Given request.
Copy the forum post on RoCEv2 throughput, starting at the words "The problem is, when" and ending after "switch. Same result.", and change "htop" to "top".

Extracted text.
◆ ◆ ◆
Bad RoCEv2 throughput with ConnectX-5

My setup is rather simple: Host (ConnectX-5) === (1X100G port) switch (4X25G ports) === 4 NVMoF targets

Both 100G (QSFP28 active fiber) and 25G (SFP28 copper) cables are from Mellanox.

Host has i9-7940X (14C/28T) with 32G DRAM. Running Ubuntu 18.04 (kernel 4.15.0-36). I also tried Ubuntu 17.10 on the same PC with a slightly older kernel. The issue remains the same.

When I run FIO against 1 target, 4K IOPS is 675K. This is limited by the 25G link connecting the target.

When I run FIO against 2 targets in parallel, the aggregated IOPS is 1340K. This is still OK.

The problem is, when I run FIO against 3 or 4 targets in parallel, the aggregated IOPS is only 1550-1600K. This is significantly lower than the expected 2600-2700K.

I also try taskset so that each of the 4 FIOs is pinned to 6 CPUs (each FIO has 6 threads). htop shows the CPUs are only 40-50% loaded most of the time (some of them do spike to 90%+ for a very short period of time) and CPUs are not waiting for the IOs.

None of the switch ports drops any packets. I also try a different switch. Same result.

I also try btest instead of FIO on the host. Same result.

When I insert the 4 SSDs used in those targets directly into the host, the aggregated IOPS is 2600K+. So this seems to indicate CPU/Bus/OS/FIO are able to support that high IOPS.

I try iperf between the host and the targets. The aggregated throughput is about 92G. So that seems to indicate there is no issue with this data path for the normal TCP/IP traffic. The issue seems to be tied to RoCEv2.

I did set default_roce_mode for ConnectX-5 to “RoCE v2”. Do I need to configure something else for ConnectX-5 to support RoCEv2 at full speed?

Thanks,

Yao
◆ ◆ ◆
Data lines.
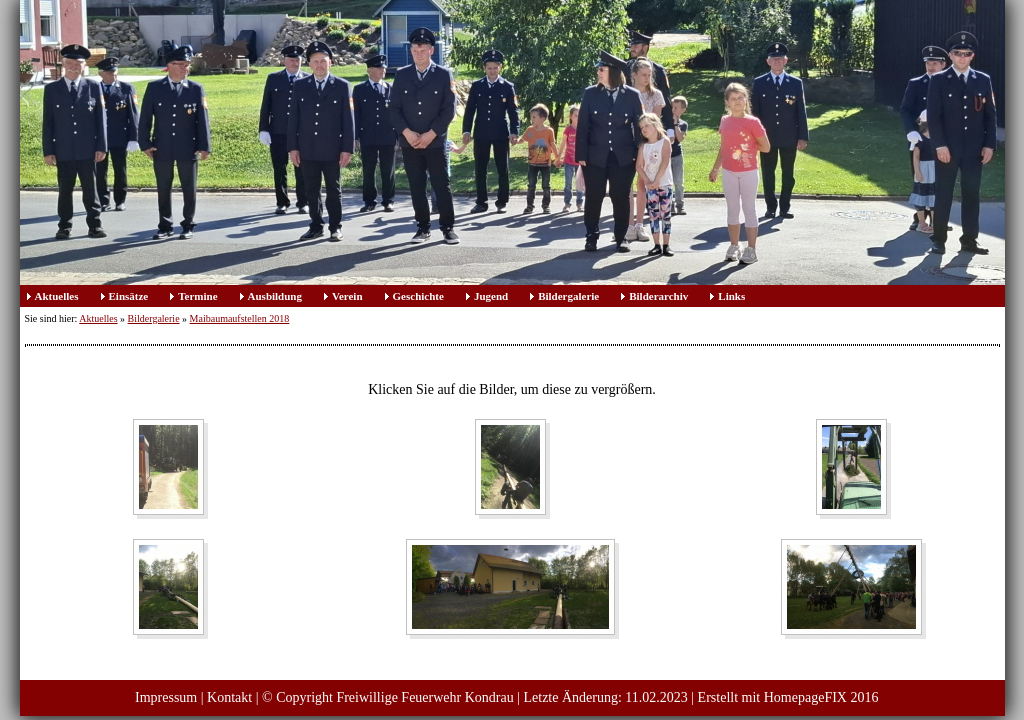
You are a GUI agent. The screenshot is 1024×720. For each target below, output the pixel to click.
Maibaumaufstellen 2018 (240, 318)
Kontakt (229, 697)
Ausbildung (275, 296)
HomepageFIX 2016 (821, 697)
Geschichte (418, 296)
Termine (197, 296)
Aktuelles (57, 296)
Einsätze (129, 296)
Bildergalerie (568, 296)
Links (731, 296)
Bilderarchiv (658, 296)
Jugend (491, 296)
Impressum (166, 697)
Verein (347, 296)
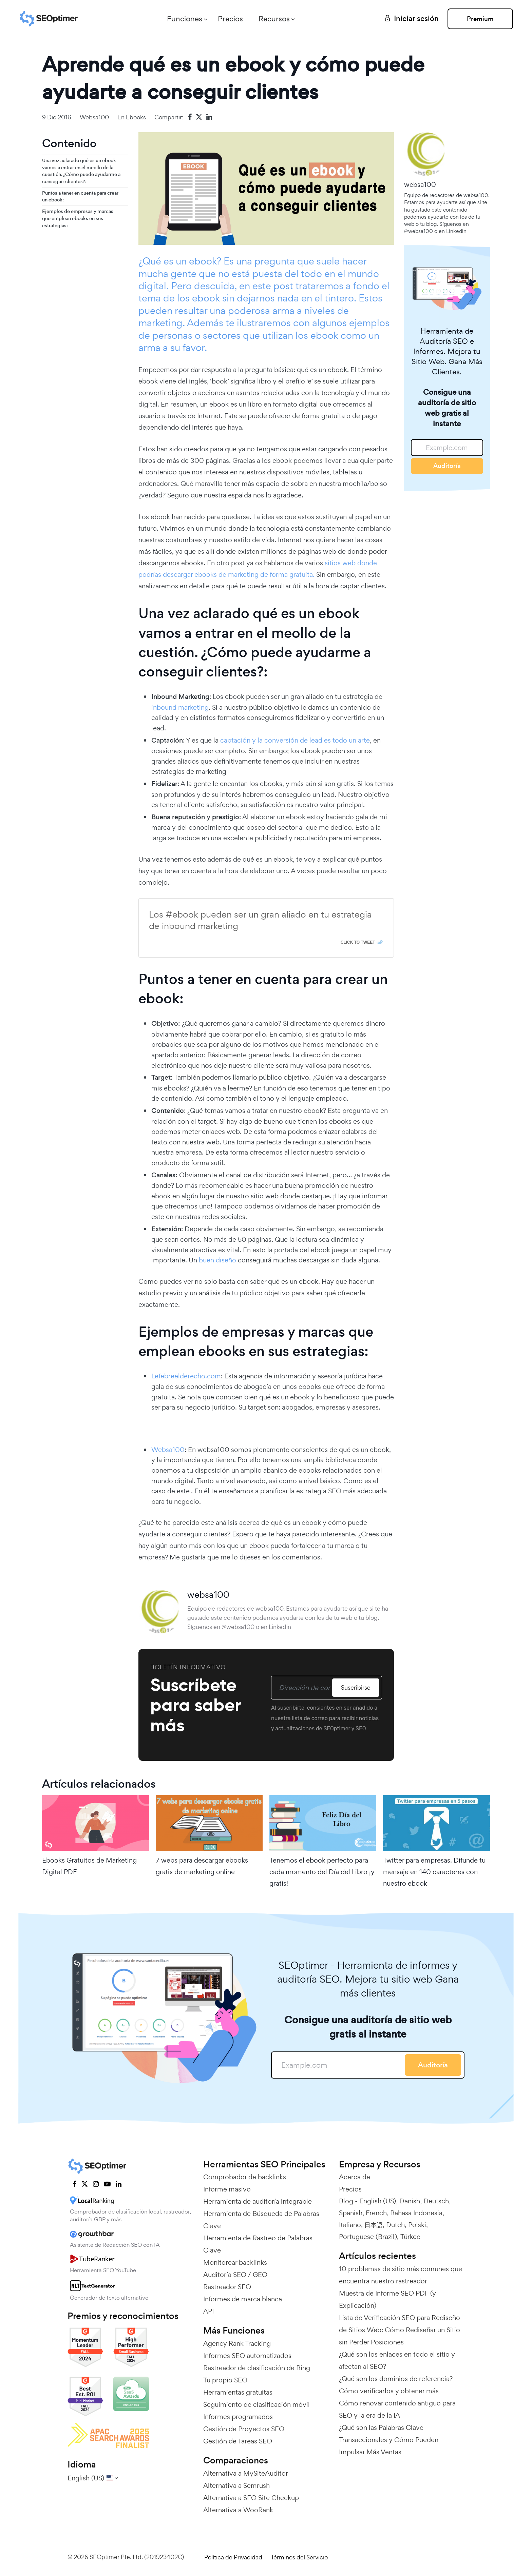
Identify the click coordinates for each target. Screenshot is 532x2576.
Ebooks (136, 117)
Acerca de (354, 2176)
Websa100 (168, 1449)
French (376, 2212)
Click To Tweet (358, 942)
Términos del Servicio (299, 2557)
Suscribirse (355, 1687)
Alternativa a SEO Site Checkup (251, 2497)
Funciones (182, 18)
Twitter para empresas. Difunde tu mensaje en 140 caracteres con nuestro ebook (434, 1872)
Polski (417, 2224)
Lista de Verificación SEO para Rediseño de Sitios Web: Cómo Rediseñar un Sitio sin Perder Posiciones (399, 2329)
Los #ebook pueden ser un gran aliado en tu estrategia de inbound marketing (260, 920)
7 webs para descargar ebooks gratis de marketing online (202, 1866)
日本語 (373, 2224)
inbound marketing (180, 707)
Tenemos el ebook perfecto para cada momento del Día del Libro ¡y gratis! (322, 1872)
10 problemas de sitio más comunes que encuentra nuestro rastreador (400, 2274)
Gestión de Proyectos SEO (243, 2428)
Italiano (350, 2224)
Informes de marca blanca (242, 2299)
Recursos (271, 18)
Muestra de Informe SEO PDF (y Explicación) (387, 2299)
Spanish (350, 2212)
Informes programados (238, 2416)
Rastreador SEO (227, 2286)
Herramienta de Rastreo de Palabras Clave (257, 2244)
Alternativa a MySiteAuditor (245, 2473)
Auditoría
◆ ◆ ◆
Exercise solution.
The problem is, when I run FIO against 3 or 4 targets in parallel, the aggregated IOPS is only 1550-1600K. This is significantly lower than the expected 2600-2700K.

I also try taskset so that each of the 4 FIOs is pinned to 6 CPUs (each FIO has 6 threads). top shows the CPUs are only 40-50% loaded most of the time (some of them do spike to 90%+ for a very short period of time) and CPUs are not waiting for the IOs.

None of the switch ports drops any packets. I also try a different switch. Same result.